--- BEGIN RECORD LIST ---

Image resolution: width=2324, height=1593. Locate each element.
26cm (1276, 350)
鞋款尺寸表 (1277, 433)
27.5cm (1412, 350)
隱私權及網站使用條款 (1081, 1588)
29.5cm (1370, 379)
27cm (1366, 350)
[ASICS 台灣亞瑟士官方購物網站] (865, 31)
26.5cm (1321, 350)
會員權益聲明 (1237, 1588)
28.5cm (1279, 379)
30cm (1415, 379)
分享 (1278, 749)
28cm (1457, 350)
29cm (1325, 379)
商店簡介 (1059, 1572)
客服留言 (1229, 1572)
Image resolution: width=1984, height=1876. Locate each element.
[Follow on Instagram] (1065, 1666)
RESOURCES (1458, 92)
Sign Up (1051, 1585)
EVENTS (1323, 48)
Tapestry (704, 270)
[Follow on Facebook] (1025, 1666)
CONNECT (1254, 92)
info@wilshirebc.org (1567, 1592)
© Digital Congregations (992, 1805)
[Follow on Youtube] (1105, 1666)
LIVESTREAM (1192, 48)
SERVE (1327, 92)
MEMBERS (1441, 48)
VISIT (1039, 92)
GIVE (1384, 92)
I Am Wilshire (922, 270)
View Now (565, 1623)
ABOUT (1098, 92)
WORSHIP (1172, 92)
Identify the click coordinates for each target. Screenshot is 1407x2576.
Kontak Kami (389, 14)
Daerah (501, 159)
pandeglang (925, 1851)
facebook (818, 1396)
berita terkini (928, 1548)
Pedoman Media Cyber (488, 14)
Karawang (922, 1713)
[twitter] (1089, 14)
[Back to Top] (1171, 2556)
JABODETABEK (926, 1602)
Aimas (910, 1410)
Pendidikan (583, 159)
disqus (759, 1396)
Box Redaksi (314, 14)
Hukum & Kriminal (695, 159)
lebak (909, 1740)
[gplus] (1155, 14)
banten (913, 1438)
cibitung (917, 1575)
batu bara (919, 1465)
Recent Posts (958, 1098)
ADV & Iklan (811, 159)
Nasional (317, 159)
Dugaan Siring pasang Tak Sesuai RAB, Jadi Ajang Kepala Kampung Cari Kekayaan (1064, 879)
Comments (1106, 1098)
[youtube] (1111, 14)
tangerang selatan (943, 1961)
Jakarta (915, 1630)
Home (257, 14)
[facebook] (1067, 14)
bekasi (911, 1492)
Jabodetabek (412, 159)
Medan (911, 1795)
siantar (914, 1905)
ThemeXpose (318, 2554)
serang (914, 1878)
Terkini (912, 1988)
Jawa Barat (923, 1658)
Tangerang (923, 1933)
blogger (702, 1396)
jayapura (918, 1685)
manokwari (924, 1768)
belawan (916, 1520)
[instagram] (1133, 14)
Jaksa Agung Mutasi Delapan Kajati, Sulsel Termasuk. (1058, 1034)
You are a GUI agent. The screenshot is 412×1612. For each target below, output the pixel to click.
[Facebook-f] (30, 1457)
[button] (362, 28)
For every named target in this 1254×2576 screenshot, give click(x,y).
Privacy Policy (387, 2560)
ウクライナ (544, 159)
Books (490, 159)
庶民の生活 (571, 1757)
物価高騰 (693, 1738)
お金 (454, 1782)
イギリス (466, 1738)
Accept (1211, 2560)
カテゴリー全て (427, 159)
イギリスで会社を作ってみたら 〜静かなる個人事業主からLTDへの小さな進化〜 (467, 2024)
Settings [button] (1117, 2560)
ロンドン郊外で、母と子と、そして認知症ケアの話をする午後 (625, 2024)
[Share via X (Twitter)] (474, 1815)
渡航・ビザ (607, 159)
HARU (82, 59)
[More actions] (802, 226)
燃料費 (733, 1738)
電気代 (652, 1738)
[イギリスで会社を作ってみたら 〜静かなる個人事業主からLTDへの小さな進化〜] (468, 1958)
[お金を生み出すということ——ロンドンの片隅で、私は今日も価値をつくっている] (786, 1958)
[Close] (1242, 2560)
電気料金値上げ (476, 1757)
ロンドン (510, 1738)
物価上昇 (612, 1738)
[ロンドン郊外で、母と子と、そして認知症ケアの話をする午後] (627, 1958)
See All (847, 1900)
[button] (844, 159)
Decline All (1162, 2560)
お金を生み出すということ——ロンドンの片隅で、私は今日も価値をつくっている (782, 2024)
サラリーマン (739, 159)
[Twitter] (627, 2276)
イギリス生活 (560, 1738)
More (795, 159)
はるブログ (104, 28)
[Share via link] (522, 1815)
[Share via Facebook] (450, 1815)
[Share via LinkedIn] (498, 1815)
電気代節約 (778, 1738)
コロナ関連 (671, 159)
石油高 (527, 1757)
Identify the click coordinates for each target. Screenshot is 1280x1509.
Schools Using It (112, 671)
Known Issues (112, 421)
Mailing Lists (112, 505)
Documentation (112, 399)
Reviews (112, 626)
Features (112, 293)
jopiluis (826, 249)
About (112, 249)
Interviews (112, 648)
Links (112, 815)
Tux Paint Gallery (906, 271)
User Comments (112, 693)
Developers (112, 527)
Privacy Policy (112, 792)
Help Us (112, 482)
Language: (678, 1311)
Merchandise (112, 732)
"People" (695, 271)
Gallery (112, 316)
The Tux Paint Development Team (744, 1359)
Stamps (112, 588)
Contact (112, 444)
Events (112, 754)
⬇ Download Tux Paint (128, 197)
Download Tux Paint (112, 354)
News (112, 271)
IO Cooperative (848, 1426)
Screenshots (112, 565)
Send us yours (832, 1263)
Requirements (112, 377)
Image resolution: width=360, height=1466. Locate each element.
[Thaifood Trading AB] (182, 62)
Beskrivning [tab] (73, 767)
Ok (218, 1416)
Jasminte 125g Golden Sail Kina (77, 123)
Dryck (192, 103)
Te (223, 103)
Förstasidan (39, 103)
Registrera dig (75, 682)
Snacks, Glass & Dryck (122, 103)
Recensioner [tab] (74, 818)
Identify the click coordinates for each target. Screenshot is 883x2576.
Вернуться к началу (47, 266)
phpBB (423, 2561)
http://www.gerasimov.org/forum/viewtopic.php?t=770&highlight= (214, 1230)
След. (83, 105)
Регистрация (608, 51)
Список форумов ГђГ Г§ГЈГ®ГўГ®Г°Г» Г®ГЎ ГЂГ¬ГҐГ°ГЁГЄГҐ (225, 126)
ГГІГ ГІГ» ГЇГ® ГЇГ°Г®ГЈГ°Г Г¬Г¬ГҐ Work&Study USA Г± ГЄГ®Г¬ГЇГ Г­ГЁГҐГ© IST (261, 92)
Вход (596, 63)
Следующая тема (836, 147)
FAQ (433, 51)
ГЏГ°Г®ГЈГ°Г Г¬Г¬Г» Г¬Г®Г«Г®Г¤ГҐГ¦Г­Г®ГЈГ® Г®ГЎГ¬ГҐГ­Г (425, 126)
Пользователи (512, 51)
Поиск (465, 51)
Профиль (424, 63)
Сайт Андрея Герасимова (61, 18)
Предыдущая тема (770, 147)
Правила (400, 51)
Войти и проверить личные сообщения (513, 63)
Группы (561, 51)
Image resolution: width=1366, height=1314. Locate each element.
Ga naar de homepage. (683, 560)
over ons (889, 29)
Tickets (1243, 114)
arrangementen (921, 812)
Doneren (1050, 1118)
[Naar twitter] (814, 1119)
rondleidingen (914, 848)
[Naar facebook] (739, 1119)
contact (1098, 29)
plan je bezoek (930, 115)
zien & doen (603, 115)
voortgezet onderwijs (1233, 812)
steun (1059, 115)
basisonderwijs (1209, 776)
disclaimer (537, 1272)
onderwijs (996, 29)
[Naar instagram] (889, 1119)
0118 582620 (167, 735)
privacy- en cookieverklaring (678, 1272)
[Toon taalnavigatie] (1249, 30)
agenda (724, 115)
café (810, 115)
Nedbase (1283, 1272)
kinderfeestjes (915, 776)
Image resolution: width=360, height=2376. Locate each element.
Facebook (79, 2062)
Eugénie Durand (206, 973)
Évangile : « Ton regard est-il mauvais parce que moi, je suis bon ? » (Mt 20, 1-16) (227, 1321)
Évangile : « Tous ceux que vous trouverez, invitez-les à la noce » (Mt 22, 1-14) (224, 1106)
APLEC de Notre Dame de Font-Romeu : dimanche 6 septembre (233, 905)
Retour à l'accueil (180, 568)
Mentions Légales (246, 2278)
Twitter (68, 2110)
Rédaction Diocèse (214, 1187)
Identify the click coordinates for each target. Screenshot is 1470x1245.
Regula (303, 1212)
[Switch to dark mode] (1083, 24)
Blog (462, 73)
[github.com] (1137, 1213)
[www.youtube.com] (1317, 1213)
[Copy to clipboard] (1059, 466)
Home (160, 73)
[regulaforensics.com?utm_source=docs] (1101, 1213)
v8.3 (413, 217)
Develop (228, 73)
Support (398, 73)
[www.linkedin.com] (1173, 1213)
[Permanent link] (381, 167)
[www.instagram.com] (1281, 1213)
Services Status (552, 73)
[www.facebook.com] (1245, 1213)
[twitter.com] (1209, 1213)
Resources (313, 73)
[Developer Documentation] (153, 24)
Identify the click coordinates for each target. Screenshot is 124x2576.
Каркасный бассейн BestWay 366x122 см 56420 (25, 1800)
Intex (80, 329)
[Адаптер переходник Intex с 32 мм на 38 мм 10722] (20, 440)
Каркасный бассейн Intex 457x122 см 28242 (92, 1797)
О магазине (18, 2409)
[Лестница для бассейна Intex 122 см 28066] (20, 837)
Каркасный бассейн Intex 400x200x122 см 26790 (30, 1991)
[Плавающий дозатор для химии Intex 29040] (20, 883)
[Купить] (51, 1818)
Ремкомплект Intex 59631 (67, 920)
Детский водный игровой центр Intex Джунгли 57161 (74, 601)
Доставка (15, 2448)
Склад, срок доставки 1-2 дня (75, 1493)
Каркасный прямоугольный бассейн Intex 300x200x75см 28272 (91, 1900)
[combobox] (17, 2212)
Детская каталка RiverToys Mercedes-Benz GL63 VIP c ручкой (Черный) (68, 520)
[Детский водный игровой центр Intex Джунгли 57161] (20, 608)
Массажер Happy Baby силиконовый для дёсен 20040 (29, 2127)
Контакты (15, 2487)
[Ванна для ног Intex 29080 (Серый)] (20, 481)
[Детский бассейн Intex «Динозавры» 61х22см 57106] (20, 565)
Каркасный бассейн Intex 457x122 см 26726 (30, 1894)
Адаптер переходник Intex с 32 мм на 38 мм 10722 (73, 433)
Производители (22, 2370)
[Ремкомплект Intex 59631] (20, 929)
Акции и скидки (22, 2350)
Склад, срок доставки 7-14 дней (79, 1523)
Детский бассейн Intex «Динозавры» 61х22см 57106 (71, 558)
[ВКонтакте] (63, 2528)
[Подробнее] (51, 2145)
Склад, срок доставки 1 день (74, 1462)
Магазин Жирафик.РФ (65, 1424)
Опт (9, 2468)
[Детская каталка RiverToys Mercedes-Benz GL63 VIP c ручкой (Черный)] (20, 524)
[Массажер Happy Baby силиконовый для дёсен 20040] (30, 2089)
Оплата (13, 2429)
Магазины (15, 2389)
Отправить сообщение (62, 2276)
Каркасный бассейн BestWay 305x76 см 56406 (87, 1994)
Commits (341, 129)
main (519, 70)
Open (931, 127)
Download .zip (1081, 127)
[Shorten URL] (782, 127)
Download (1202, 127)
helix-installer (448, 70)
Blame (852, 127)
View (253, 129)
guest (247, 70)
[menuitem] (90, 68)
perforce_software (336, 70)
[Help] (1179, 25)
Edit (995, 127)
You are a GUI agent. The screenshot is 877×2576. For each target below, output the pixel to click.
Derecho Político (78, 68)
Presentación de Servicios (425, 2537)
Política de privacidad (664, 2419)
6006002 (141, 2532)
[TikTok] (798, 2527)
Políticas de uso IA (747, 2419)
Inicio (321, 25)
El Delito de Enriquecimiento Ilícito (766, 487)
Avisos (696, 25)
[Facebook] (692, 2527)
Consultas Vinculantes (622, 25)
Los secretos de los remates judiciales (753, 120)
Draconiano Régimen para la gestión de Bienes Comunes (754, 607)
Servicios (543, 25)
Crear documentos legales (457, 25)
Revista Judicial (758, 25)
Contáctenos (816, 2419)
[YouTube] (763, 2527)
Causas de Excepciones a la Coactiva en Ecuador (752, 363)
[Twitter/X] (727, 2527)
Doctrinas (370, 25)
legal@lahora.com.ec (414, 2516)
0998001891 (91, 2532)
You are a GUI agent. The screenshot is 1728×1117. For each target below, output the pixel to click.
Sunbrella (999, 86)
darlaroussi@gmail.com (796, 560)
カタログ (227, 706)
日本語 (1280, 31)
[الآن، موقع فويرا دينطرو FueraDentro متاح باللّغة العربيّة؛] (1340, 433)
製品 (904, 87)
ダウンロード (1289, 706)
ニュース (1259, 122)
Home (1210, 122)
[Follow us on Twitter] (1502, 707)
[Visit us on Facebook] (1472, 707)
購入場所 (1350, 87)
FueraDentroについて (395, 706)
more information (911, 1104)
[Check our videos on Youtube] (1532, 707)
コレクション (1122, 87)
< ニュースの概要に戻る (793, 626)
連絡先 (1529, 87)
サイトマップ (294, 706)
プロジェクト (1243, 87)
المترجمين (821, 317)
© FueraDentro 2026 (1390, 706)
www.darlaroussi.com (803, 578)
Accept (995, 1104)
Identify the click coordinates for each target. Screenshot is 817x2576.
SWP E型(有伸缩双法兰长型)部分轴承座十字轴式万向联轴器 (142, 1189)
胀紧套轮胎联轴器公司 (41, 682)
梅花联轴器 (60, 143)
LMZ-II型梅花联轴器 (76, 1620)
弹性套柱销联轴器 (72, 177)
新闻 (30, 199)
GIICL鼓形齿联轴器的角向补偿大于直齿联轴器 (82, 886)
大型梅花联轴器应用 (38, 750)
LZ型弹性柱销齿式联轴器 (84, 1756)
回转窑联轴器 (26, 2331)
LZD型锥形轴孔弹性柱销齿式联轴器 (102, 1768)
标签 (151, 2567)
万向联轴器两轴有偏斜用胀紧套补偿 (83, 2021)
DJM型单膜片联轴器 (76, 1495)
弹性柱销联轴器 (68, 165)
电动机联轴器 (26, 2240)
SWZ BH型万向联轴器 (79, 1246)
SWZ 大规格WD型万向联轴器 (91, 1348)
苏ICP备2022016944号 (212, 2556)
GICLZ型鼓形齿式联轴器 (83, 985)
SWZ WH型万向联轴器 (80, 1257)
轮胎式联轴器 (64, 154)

--- END RECORD LIST ---

AIM OF THE EXERCISE
Repeat word for word the stretch of the listing from the line containing "お金を生み出すということ——ロンドンの片隅で、私は今日も価値をつくっている (782, 2024)" through the line containing "石油高 (527, 1757)", both included.

EXERCISE ANSWER
お金を生み出すということ——ロンドンの片隅で、私は今日も価値をつくっている (782, 2024)
サラリーマン (739, 159)
[Twitter] (627, 2276)
イギリス生活 (560, 1738)
More (795, 159)
はるブログ (104, 28)
[Share via link] (522, 1815)
[Share via Facebook] (450, 1815)
[Share via LinkedIn] (498, 1815)
電気代節約 (778, 1738)
コロナ関連 (671, 159)
石油高 (527, 1757)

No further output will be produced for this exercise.